Regulatory GLP started when the Food and Drug Administration (FDA) issued mandatory GLP requirements. These came into force on 20th June 1979. They were a reaction to cases of malpractice and fraud in the non-clinical testing of drugs performed by some pharmaceutical companies and contract research organisations. Subsequently the FDA revised these regulations a number of times but their scope remains the same: the regulations

still apply to non-clinical studies used to evaluate safety. Preliminary pharmacological studies and pharmacokinetic studies not designed to test safety are thus exempt from GLP requirements. A little later, in 1981, the Organisation for Economic Cooperation &Development (OECD) issued Principles for GLP concerning the safety testing of any chemical substance. These Principles were revised in 1997 to reflect more recent developments. Each of the thirty OECD member states has agreed to accept the data from safety studies performed by any other member state provided that they have been conducted in compliance with the OECD GLP Principles. The OECD GLP Principles have, therefore, gradually dominated GLP world-wide. The world-wide acceptance of the OECD Principles was even more accentuated when the OECD issued a Council Decision on the voluntary adherence of Non-Member States. The fact that the OECD GLP Principles have acquired wide international acceptance is the reason why they are used as the reference guide for the WHO/TDR GLP training programme. WHO/TDR wishes to thank the OECD Directorate for Environment for allowing the publication in extenso of the OECD GLP documents in this Handbook (Annexes).
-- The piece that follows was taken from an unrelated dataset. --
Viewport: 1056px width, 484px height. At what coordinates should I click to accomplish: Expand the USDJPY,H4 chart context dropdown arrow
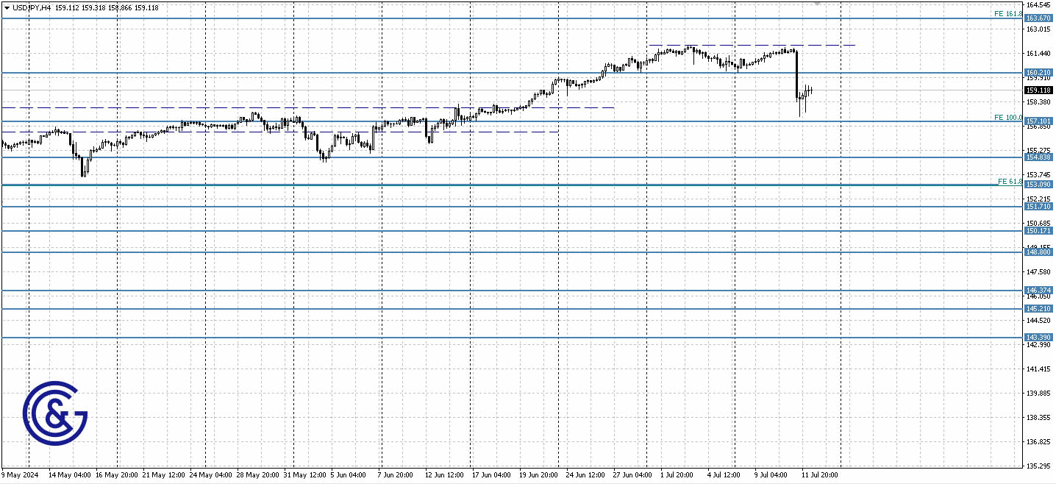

The WHO/TDR effort to promote the development of therapeutic substances against tropical diseases and the conduct of studies in DECs is a matter of high priority. For studies to be readily accepted by regulatory authorities world-wide GLP implementation in laboratories conducting non-clinical safety studies is of major importance. Part of achieving this goal in regions where there is limited knowledge of and experience with formal quality concepts like GLP is to promote “technology” or “knowledge transfer”, through the training of scientists, thus enabling them to work in compliance with these standards. Therefore, WHO/TDR is actively promoting training courses designed to provide an understanding of the concepts of GLP and to facilitate the practical implementation and application of these principles.

The WHO/TDR GLP training course in GLP is seen as an enabler aiming to assist institutes in Disease Endemic Countries (DECs) to reach GLP compliance thus allowing them

to increase the international credibility of their data and results. Therefore, this GLP training contributes pertinently to capacity building in DECs which is one of the specific aims of WHO/TDR.